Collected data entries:
+++++

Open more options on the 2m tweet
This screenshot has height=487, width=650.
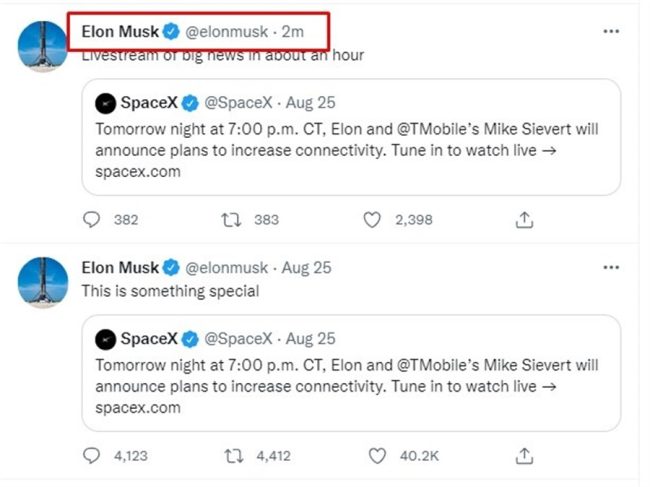[611, 31]
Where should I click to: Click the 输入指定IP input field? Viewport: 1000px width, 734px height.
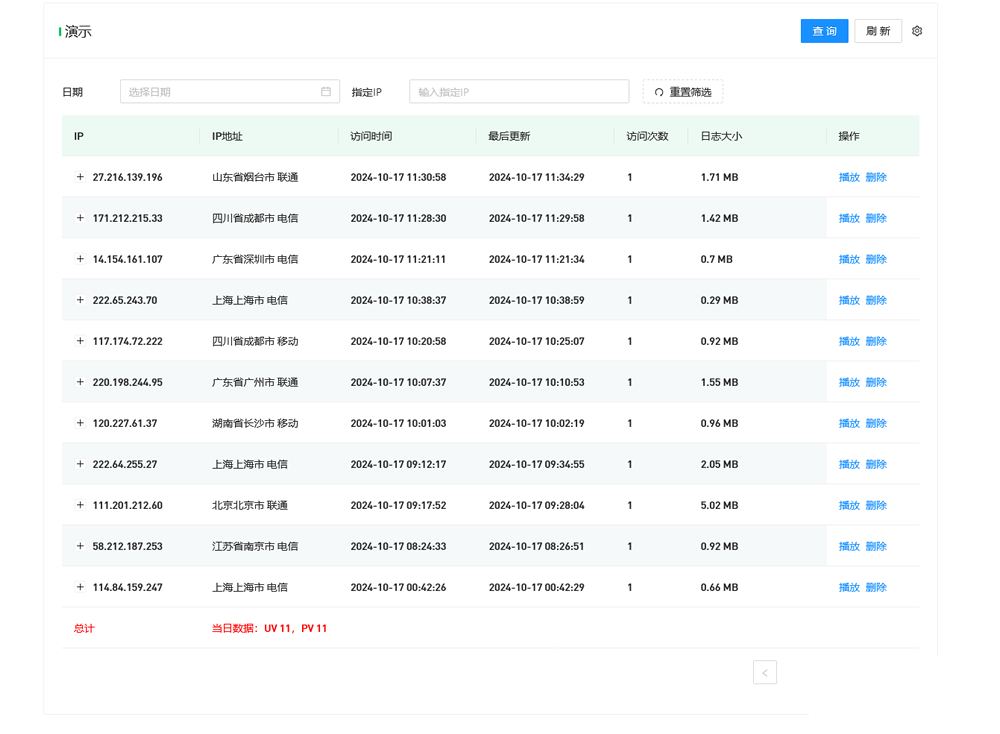pyautogui.click(x=519, y=92)
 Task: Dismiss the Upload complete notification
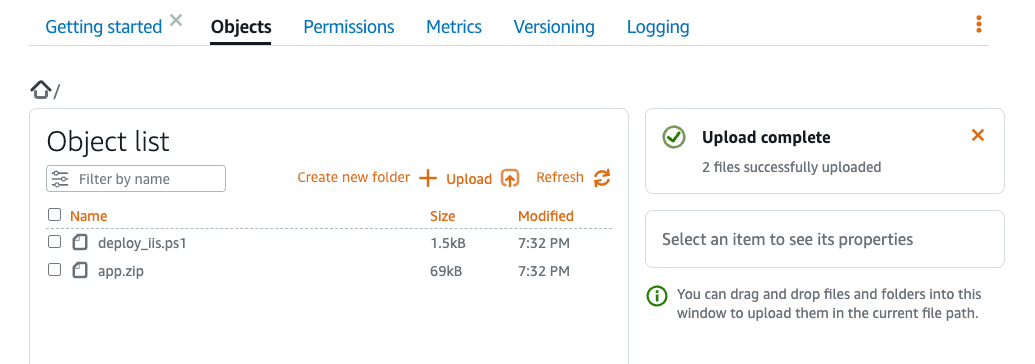(978, 135)
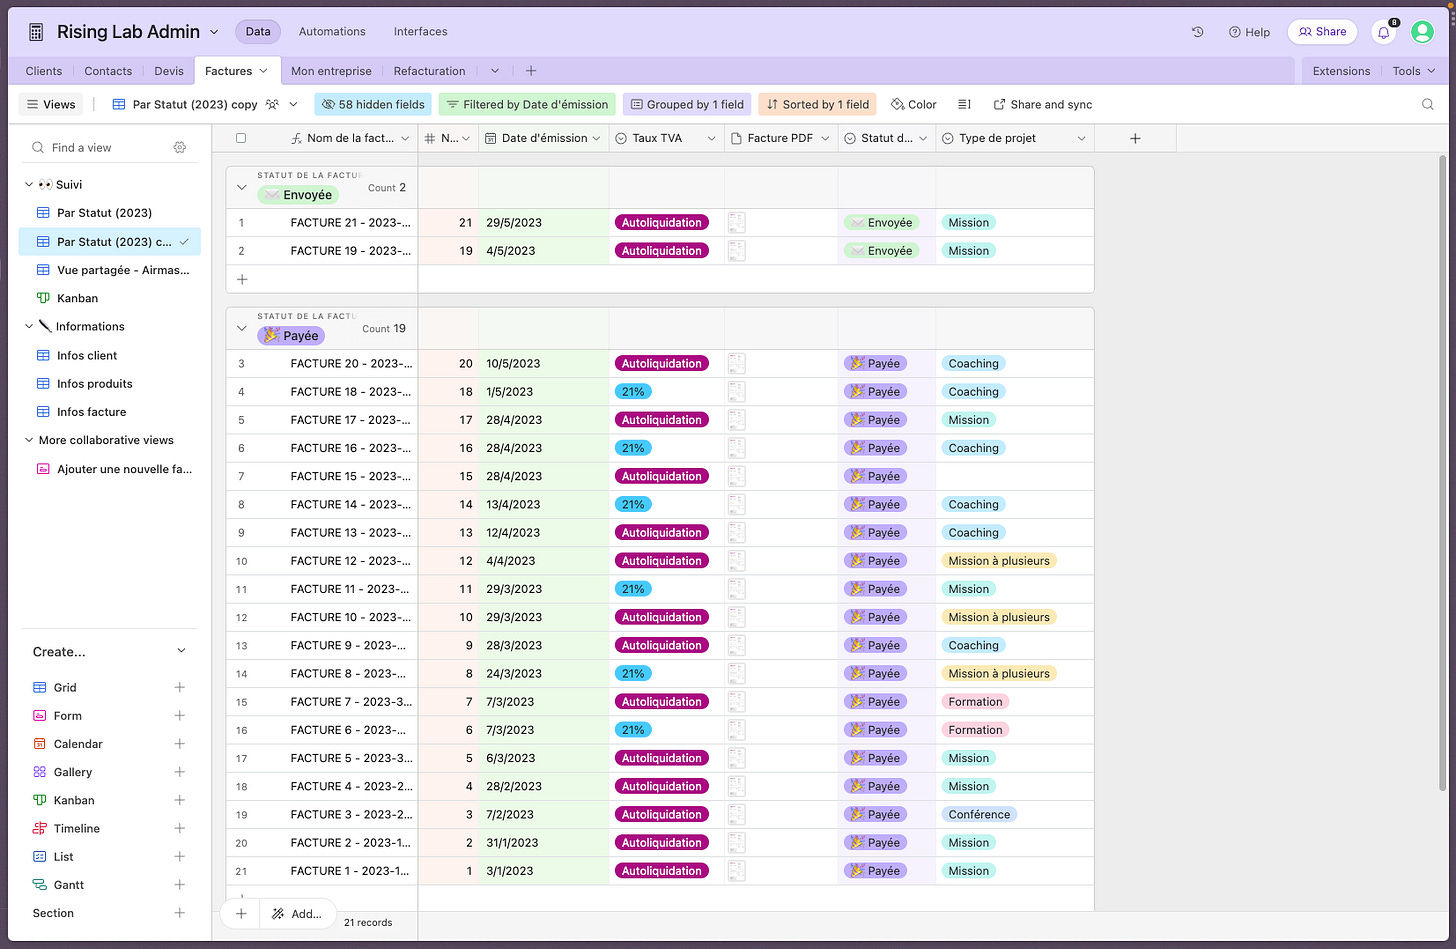Add a Kanban view via plus
Screen dimensions: 1456x949
(180, 800)
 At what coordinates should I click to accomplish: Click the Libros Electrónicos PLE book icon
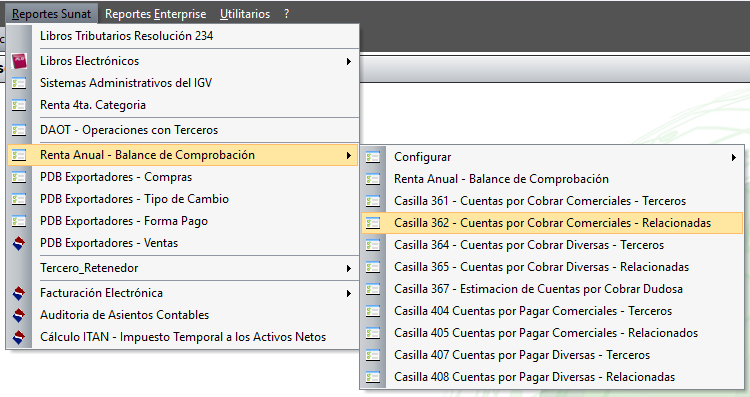19,61
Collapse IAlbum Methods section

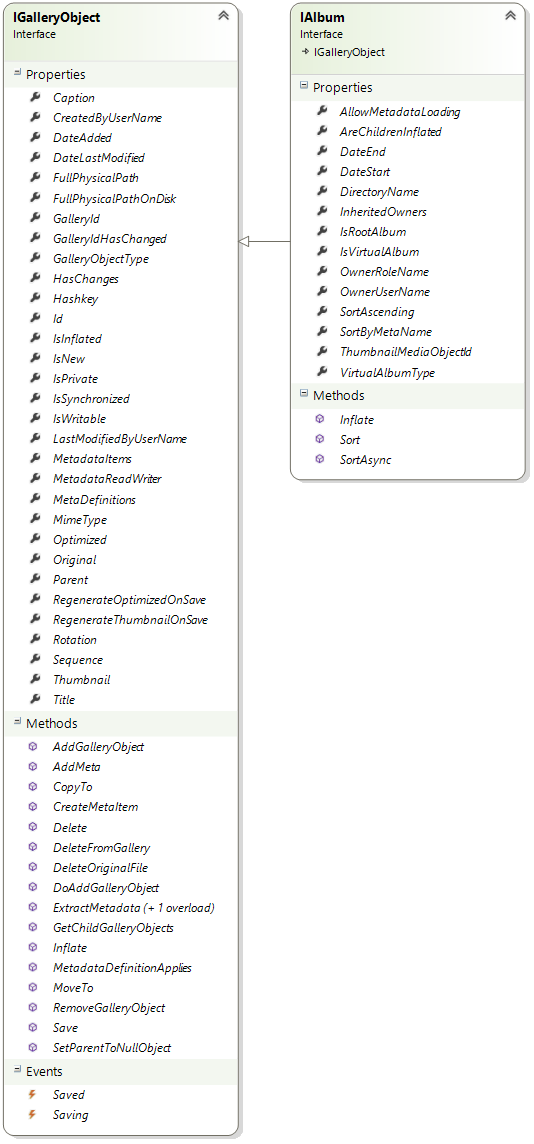click(304, 394)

+++++

## EXERCISE:
The lines wanted run from the line containing "At what coordinates" through the end of the entries; return them exactly, both ends included, and keep pictures out.

## TASK OUTPUT:
 At what coordinates should I click to accomplish: Click the Libros Electrónicos PLE book icon
19,61
Collapse IAlbum Methods section

click(304, 394)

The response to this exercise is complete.